A recent Newsweek article (The Creativity Crisis, June 10th 2010) by Po Bronson and Ashley Merryman warns us of a crisis looming over America's future. Maybe they're focusing on the wrong set of problems. 

 

According to a recent Newsweek article, "the US' focus on standardized curriculum, rote memorization, and nationalized testing is killing its creativity".
 
And so it seems, America is living a "creativity crisis".
 
It sounds surprising that, with all the emphasis being put on the idea that creativity is quintessential for the survival and growth of modern societies, we would now come to such a report. This growing attention to a new crisis (!) is but a symptom of a slow realization; that the models we have adopted during the industrial revolution at the end of the 19th century are now due for overhaul. We've build organizations structured around a shared collective impetus to significantly improve our standards of living, by mass producing and mass managing products and individuals.
 
Moral and discursive inertia has let the praxis live on despite the successive cultural revolutions that have led us to the so-called knowledge-based society. Hence, we still hold the rational-legal domination as a superior form of human organization, and fail to adapt to the increasingly sensible, educated and creative needs of urban populations.
 
We focus on creativity now because we are slowly growing aware of the fact that this rationalization of the world, with its intellectual property, project management courses and quantified meritocratic obsessions, is what's killing us.
 
We need to introduce a bit of chaos. But don't know how.
 
There are no graduate degrees in Chaotic Sciences [even a math degree specialized in stochastic processes ends up being quite a rational endeavour]. We are still waiting for HBR's Top 10 things to do to deconstruct your organization. We keep asking how much it costs instead of asking why things are done. Maybe management principles are, in essence, contradicting the idea of creativity. What does that mean, to manage?
 
One may have a sense of such crises, intuitively. It was probably such a "feeling" that provided Po Bronson and Ashley Merryman with the impetus to write the Newsweek paper. But the fact that they felt compelled to use a time series of Torrance scores – a standardized test to measure creativity – demonstrates that they have failed to seize the matter properly, and weakens their argument that standardization is killing creativity.

*Dataset*.
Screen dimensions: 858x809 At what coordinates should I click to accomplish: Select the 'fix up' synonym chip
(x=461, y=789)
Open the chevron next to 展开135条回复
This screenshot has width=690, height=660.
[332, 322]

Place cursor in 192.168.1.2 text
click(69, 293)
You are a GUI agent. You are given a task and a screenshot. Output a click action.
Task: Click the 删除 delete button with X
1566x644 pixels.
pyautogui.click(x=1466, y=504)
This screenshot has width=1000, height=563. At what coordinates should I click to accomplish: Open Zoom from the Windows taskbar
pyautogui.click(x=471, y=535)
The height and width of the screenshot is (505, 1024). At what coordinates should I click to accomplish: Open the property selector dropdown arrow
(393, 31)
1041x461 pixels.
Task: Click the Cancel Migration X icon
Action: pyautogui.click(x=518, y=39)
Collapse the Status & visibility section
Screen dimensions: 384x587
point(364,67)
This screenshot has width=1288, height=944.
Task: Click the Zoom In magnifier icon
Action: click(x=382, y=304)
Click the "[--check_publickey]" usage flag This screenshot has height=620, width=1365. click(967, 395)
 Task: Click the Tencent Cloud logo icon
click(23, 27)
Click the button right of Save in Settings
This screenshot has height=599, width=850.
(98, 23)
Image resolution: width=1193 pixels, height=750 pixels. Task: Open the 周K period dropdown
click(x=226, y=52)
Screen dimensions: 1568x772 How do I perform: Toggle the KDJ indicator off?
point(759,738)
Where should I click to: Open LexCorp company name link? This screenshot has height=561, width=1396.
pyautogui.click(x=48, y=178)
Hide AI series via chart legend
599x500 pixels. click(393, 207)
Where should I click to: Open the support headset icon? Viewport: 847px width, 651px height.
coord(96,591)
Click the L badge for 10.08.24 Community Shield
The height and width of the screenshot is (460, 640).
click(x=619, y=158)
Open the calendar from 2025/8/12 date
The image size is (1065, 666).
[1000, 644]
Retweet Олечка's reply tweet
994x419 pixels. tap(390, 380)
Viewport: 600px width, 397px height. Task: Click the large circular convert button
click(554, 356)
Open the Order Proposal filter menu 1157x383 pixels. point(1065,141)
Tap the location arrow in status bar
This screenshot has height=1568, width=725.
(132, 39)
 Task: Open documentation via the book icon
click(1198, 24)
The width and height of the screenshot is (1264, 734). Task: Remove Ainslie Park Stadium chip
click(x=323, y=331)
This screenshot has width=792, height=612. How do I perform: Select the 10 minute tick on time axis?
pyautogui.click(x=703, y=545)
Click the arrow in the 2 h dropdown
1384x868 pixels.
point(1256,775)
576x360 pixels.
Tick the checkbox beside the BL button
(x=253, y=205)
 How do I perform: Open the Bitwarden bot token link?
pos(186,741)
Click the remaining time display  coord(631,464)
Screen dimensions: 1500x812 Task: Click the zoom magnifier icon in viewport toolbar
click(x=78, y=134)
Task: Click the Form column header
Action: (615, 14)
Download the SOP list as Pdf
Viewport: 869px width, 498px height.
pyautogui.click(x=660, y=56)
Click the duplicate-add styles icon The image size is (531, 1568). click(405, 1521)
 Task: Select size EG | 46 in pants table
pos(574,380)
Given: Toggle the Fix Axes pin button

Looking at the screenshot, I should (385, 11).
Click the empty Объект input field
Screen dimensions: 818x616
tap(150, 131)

*What the task requires*.
Rewrite the stretch of the creativity-crisis piece from "There are no" through "mean, to manage?", substituting "company" for "organization".

*Finished exercise*.
There are no graduate degrees in Chaotic Sciences [even a math degree specialized in stochastic processes ends up being quite a rational endeavour]. We are still waiting for HBR's Top 10 things to do to deconstruct your company. We keep asking how much it costs instead of asking why things are done. Maybe management principles are, in essence, contradicting the idea of creativity. What does that mean, to manage?